Michael Tolkien

The Parthian Stations. (Carcanet)

(Publ. in Ambit 192, Spring 2008)

 

The first century B.C. Stations describes trading towns between Antioch and western India, ignoring the colourful Parthians. The title poem of Ash’s Stations, his seventh collection, highlights the panache and genius of this warrior people, a reminder that his map is impressionistic, less concerned with facts than with how art defines or transmutes experience. More broadly, though, this sequence comes to terms with an alien culture that submerges historic associations which can seem perplexingly more familiar than the current scene. Arriving in Turkey and sailing along its coast evokes qualified excitement. Note the discursive style and ambiguous simile. Ash excels at this kind of finale.

 

What was it we were about to find,

and what would we fail to find

on disembarking in blue Bithynia?

 

To all appearances unbruised,

innocence had been restored to us

like a pearl lost in the back of a taxi. (Arrival III (Departure))

The ongoing travel/arrival structure also suggests that you can purge and abandon your life, but its mental luggage may weigh all the more among fresh perspectives, adding to the mind’s warfare of memories and impressions. Ash emphasises this well by fragmenting ruminations over characters, places, and the process of writing, into displaced numbered poems. Their contents develop in his mind like recurring threads but with new tinctures. A particularly fine mixture of elegy and humour colours his relations with an eccentric aunt, an alienated sister, and an unfathomable, culture-vulture friend.

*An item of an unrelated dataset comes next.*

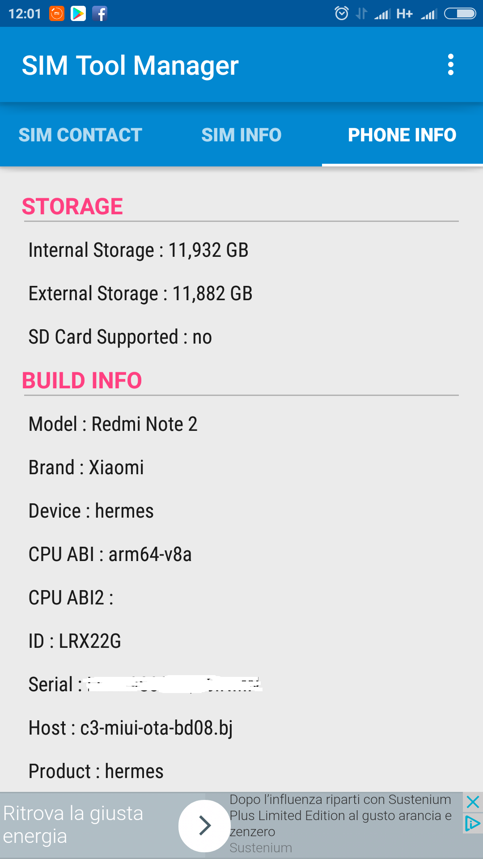483x859 pixels.
Task: Tap the BUILD INFO section header
Action: coord(82,380)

The persona’s displacement can evoke apparently absurd cross-cultural comment. For instance, do Americans called Brad appreciate their identification with a lost Byzantine city in N. Syria?  The response he’d like to hear in his lonely search (and won’t) hints at an unbridgeable gulf: ‘…that flat monosyllable would be/associated with great architecture/and the abandonment, many centuries/ago, of vineyards and olive groves…’(Brad)

 

In contrasting or highlighting a sense of place Ash lets architecture speak for itself. He sees two blind men, arms linked, singing a folk song, greeted kindly with coins:

 

You know you’re not in Manchester,

and you heave a profound sigh

of gratitude, but don’t forget

 

the sorrow in the turnings

of the street, in dusty windows,

and fractured architraves over them. (Gratitude)

 

     Here typically we feel what it is like to observe and not see. The poem

Things (one of several ironic apologias) declares: ‘…these names and feelings and places/…exist/ in no observable dimension…’ An impression reinforced by the predominant scepticism of the poems. Though there is every tonal nuance from anger to tenderness, Ash consistently rebuffs clichés and shibboleths. This might pall were it not complemented by a honed, accessible and well-crafted arrhythmic style.